[WHAT IS EXPECTED]: Please copy the data from the line with "Viewport: 644px width, 295px" to the line with "tap(326, 279)", putting "Screen area" in place of "Viewport" and leaving everything else unchanged.

Records in a dataset:
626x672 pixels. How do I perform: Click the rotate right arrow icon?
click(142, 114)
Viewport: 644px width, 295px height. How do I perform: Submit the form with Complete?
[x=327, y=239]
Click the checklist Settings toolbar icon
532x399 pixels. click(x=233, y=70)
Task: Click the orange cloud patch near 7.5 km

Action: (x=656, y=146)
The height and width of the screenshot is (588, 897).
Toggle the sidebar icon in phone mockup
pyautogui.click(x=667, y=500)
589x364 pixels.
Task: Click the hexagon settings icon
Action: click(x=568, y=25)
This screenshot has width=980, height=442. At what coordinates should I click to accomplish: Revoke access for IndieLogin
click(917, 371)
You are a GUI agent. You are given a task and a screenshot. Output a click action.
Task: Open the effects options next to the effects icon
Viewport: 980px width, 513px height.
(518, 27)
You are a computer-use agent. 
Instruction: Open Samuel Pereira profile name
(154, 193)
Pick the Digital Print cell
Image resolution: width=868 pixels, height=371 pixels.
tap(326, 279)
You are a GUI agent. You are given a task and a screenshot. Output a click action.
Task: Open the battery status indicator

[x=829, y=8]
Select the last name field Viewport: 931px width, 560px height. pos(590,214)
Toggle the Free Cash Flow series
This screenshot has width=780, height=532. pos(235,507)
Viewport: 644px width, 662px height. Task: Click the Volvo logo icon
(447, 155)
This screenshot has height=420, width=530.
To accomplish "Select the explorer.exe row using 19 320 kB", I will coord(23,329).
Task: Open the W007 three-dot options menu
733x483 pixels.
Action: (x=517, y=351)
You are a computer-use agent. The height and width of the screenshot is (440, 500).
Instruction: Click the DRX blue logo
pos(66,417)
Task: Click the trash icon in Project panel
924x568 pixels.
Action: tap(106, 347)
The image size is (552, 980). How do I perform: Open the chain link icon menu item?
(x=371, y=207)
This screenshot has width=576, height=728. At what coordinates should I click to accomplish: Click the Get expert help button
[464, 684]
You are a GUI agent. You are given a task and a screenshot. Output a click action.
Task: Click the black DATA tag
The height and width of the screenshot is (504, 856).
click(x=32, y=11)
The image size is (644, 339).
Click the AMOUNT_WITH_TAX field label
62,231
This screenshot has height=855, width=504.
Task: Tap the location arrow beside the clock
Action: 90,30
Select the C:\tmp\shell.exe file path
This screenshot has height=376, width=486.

[FINAL RESULT]:
Screen area: 644px width, 295px height. How do I perform: Submit the form with Complete?
[x=327, y=239]
Click the checklist Settings toolbar icon
532x399 pixels. click(x=233, y=70)
Task: Click the orange cloud patch near 7.5 km

Action: (x=656, y=146)
The height and width of the screenshot is (588, 897).
Toggle the sidebar icon in phone mockup
pyautogui.click(x=667, y=500)
589x364 pixels.
Task: Click the hexagon settings icon
Action: click(x=568, y=25)
This screenshot has width=980, height=442. At what coordinates should I click to accomplish: Revoke access for IndieLogin
click(917, 371)
You are a GUI agent. You are given a task and a screenshot. Output a click action.
Task: Open the effects options next to the effects icon
Screen area: 980px width, 513px height.
(518, 27)
You are a computer-use agent. 
Instruction: Open Samuel Pereira profile name
(154, 193)
Pick the Digital Print cell
Image resolution: width=868 pixels, height=371 pixels.
tap(326, 279)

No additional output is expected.